Above all it will be an exercise in re-education of who Ms Clinton really is - a fighter for the rights of the downtrodden and disadvantaged and the dispossessed, from women to blacks who feel threatened by police brutality. It will be attempted both with big keynotes, including from Michelle Obama on Monday night, and a relentless parade of gauzy videos re-telling her story.

Even this will not be easy. The campaign has a dilemma. On the one hand, it will try to present Ms Clinton as the candidate who will offer continuity and stability at a time when the country, while beset by doubt and by the recent eruptions of violence, whether terrorist in nature or linked to the spasms of violence perpetrated by or against the police, is at least in a state of relative economic and social stability. To that end, there will be an unstinting effort to present Ms Clinton as being the natural inheritor of the Obama era. But how does it do that while also make her seem fresh and different?

If all else fails, the Democrats have, as it were, their Trump card. If Ms Clinton has struggled, in comparison to the Republican nominee to articulate a single and easily understandable message about what her candidacy is about, she at least has this: she is not Donald Trump.

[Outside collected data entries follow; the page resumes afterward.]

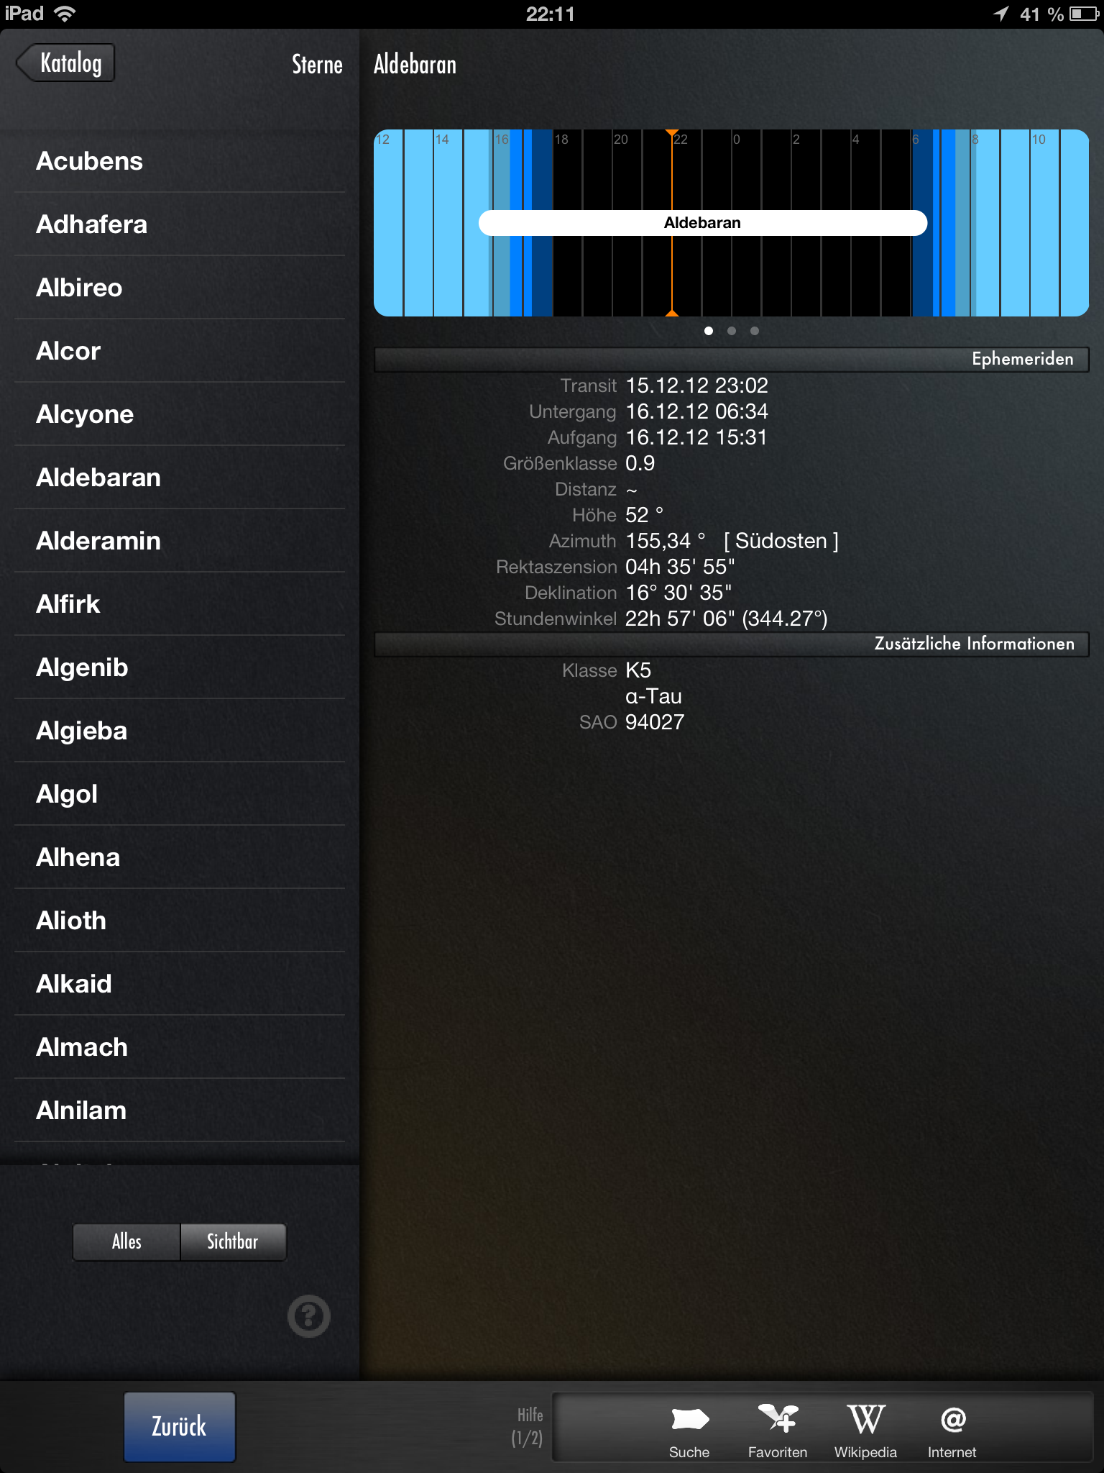Viewport: 1104px width, 1473px height.
Task: Switch filter to Sichtbar
Action: click(233, 1241)
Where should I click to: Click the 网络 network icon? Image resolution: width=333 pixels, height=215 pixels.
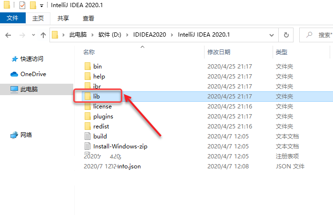click(14, 135)
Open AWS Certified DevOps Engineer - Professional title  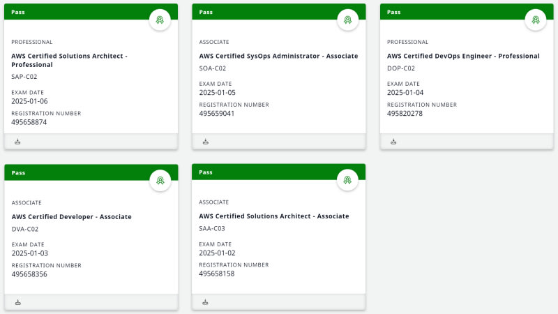[x=463, y=56]
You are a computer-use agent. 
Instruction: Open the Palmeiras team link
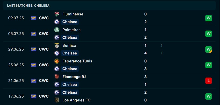[x=71, y=30]
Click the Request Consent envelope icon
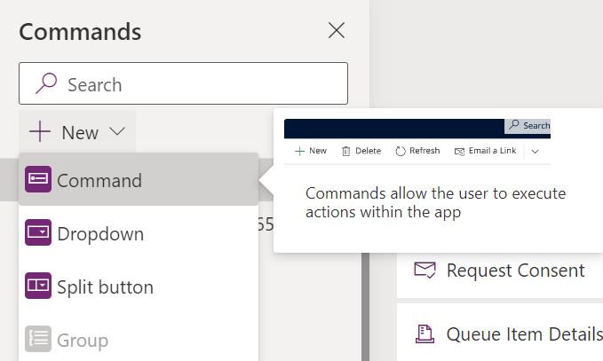 tap(425, 271)
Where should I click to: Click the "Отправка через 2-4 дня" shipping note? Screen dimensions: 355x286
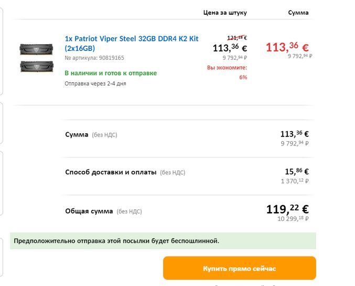pos(95,83)
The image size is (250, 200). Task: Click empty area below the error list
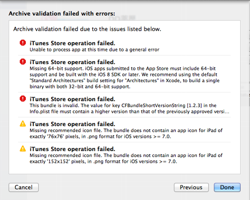[x=125, y=170]
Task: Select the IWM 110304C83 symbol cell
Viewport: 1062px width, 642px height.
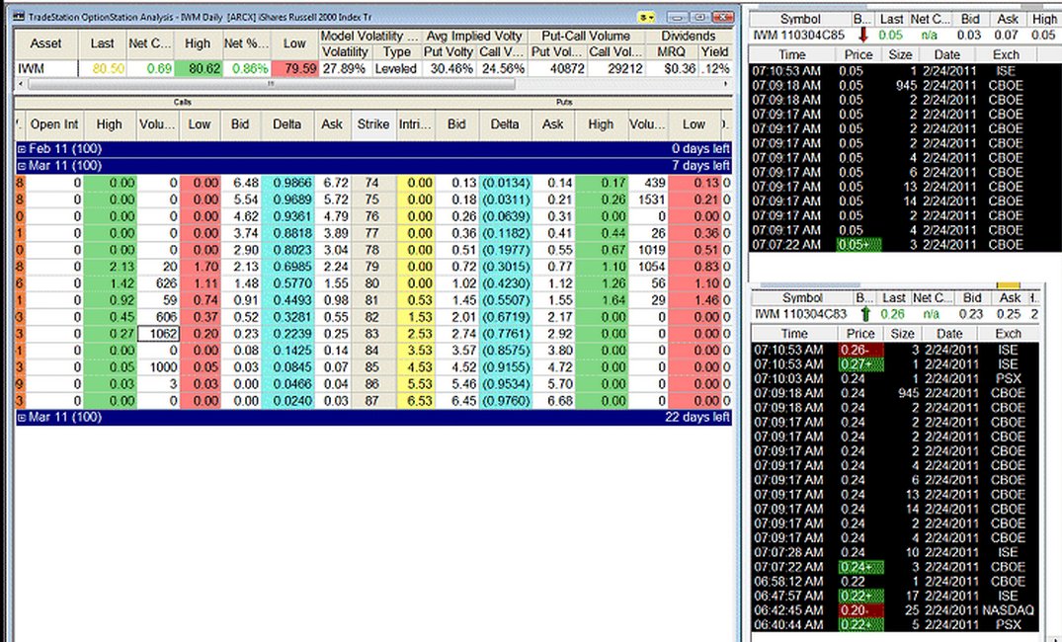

New polls suggest that, in spite of its raggedness, the Republican Convention in Cleveland last week has given a sizable bump for Mr Trump. Ms Clinton urgently needs this week’s confab in Philadelphia to do the same for her. But even if it goes as smoothly as it possibly can - and it has hardly begun in the manner it was supposed to - she will never emerge as the almost untouchable superstar that she seemed to be all those months ago in a bookshop in Manhattan.